As Max Abelson of Bloomberg News reported Monday, Obama earned $400,000 last month for a speech to New York clients of Northern Trust Corp., an undisclosed sum for a speech last week to the private equity firm Carlyle Group, and will pull down about $400,000 next week for a keynote speech at investment bank Cantor Fitzgerald’s health-care conference.

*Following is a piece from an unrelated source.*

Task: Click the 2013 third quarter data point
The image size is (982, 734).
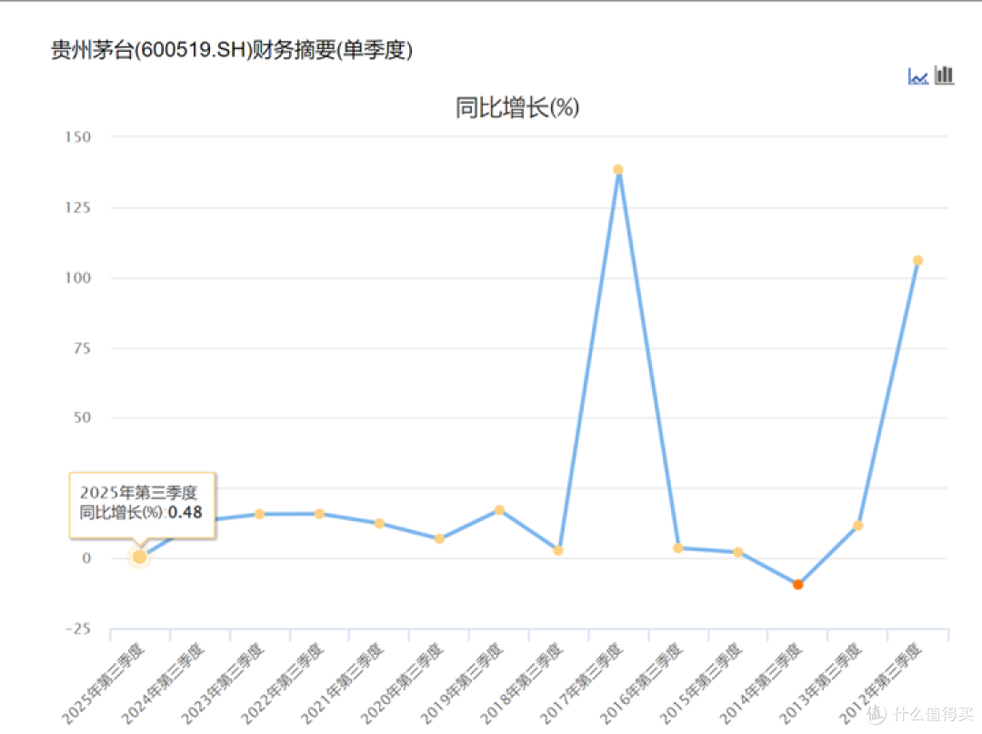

The speeches come, Abelson notes, as Democrats engage in a fresh round of soul-searching touched off by the publication of Hillary Clinton’s post-election apologia. In it, Clinton expresses remorse for the political damage she inflicted on herself by accepting millions in Wall Street speaking fees:
“I didn’t think many Americans would believe that I’d sell a lifetime of principle and advocacy for any price. When you know why you’re doing something and you know there’s nothing more to it and certainly nothing sinister, it’s easy to assume that others will see it the same way. That was a mistake. Just because many former government officials have been paid large fees to give speeches, I shouldn’t have assumed it would be okay for me to do it. Especially after the financial crisis of 2008-2009, I should have realized it would be bad ‘optics’ and stayed away from anything having to do with Wall Street. I didn’t. That’s on me.”
Obama, as far as we can tell, is racked by no such doubt. A spokesman said he gives speeches “true to his values,” and the earnings help support his charitable giving. One big difference, of course, is that he won’t be running for office again. But unlike Clinton, he directly coordinated the federal response to the financial crisis, including the release of the second tranche of Wall Street bailout money, the stress tests of the big banks, the imposition of a sweeping new regulatory regime that followed and the decisions not to prosecute individual malefactors from the industry.
Source: https://www.washingtonpost.com/news/...=.525e8a823719
What is your view on this? To me it's no surprise, I think many Europeans see US Democrats as the party that represents the banks more than anything else.